## [Given exercise]
Please count the lines in the items below that contain the string "Contact", matching its case exactly, and reply with the number alone.

[START Data lines]

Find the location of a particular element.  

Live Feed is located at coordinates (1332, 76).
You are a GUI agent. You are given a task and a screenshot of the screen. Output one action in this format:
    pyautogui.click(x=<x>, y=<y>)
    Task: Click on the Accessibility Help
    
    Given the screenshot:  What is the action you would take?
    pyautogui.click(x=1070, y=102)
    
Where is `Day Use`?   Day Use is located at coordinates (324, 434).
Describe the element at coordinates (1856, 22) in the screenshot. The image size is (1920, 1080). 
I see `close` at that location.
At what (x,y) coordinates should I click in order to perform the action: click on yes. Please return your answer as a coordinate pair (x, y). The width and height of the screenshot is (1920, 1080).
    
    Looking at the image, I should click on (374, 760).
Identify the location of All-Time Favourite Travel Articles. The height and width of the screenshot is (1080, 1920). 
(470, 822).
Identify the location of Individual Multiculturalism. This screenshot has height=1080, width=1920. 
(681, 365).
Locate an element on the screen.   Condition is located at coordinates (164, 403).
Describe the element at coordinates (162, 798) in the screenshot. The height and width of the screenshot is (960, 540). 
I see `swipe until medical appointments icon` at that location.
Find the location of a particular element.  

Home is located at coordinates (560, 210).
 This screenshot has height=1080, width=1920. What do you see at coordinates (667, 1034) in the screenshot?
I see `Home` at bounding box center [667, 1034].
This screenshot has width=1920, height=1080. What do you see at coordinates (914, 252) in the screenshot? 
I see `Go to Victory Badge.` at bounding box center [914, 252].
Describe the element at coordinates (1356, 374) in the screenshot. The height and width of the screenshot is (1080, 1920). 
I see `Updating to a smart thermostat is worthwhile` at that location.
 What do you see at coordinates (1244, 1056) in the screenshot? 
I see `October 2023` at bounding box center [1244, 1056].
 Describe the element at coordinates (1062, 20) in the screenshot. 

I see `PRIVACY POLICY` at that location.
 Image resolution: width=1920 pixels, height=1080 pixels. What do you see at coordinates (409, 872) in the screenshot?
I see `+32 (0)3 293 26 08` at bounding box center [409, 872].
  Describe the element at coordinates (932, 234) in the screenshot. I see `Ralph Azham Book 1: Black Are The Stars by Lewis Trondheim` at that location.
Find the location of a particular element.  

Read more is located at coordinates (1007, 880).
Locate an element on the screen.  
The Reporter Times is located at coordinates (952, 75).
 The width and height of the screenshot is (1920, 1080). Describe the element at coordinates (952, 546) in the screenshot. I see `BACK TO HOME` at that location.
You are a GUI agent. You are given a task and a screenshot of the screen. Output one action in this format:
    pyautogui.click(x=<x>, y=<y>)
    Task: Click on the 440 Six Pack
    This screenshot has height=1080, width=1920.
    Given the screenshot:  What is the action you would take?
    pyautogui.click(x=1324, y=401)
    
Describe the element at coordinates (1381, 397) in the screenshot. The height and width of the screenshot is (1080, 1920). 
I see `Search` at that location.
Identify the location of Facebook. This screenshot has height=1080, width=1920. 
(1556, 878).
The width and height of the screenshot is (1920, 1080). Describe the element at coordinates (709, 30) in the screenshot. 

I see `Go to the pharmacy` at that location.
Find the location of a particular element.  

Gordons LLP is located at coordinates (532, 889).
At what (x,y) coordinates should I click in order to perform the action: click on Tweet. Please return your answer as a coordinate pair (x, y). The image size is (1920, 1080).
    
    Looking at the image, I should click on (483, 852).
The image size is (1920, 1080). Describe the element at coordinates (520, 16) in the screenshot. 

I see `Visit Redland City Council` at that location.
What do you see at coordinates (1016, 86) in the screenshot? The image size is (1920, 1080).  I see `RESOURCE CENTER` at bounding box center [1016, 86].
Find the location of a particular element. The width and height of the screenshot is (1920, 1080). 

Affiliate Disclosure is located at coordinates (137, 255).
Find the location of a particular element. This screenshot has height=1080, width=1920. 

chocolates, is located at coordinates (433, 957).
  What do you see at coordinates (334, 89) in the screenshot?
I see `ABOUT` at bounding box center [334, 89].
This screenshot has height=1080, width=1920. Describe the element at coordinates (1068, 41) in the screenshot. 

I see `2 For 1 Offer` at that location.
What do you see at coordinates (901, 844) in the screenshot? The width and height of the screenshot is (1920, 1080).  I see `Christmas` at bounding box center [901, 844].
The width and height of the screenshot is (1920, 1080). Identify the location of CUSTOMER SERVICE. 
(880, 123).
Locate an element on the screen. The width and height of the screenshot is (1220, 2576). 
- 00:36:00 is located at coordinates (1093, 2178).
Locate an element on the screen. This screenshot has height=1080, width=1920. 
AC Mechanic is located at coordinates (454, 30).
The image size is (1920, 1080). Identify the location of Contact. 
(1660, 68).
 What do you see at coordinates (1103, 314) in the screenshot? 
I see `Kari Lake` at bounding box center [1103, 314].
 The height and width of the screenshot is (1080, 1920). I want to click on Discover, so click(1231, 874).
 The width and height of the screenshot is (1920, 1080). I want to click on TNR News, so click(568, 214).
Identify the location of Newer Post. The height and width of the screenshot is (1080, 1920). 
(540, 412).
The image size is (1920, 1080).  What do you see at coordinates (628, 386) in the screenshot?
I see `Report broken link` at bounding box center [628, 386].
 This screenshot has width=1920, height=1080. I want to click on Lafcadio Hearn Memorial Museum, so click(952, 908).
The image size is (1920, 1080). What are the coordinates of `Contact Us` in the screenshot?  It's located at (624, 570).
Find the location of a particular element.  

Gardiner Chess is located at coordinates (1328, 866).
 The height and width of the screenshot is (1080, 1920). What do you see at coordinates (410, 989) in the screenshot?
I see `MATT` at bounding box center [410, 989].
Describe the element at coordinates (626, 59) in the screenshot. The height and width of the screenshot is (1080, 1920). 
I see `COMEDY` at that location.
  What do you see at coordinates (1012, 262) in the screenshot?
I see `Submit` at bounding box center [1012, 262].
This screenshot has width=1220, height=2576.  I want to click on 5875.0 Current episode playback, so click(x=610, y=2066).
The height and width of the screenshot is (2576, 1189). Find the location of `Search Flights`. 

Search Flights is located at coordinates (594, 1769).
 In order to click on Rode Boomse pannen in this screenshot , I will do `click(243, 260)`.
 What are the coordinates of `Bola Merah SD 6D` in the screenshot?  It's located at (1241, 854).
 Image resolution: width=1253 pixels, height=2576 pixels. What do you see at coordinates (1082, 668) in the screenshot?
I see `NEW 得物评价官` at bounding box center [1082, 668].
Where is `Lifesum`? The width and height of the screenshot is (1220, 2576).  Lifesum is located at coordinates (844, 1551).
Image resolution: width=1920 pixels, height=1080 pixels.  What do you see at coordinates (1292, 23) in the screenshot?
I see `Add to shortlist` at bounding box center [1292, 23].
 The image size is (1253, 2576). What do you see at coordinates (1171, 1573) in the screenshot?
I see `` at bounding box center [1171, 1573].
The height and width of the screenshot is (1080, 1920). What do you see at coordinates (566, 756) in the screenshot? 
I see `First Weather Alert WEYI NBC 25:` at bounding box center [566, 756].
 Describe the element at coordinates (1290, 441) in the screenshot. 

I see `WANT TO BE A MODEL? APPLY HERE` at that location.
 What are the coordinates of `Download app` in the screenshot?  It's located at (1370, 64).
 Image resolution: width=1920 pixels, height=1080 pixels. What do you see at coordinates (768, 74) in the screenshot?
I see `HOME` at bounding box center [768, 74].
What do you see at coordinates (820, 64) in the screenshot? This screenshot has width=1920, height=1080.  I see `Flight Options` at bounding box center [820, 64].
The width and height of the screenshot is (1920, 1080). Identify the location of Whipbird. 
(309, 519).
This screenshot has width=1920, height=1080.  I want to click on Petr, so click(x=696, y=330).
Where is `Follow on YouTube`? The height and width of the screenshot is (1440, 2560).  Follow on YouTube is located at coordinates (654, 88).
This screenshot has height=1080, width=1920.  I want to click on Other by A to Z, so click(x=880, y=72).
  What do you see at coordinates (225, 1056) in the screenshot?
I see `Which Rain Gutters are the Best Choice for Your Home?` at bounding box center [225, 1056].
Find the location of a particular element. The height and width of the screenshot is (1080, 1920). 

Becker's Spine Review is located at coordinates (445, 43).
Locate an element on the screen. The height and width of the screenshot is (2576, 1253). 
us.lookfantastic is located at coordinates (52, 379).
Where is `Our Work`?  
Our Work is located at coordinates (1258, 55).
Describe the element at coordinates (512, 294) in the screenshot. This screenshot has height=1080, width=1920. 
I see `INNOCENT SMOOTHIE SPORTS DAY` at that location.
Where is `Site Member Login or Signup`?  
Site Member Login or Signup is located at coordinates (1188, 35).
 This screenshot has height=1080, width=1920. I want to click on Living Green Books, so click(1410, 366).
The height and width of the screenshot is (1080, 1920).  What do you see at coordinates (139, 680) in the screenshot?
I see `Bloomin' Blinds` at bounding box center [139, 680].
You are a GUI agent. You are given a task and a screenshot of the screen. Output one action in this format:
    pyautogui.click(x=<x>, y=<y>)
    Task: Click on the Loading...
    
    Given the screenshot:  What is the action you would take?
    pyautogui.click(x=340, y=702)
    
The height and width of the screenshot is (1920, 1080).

[END Data lines]

## [Output of the exercise]
2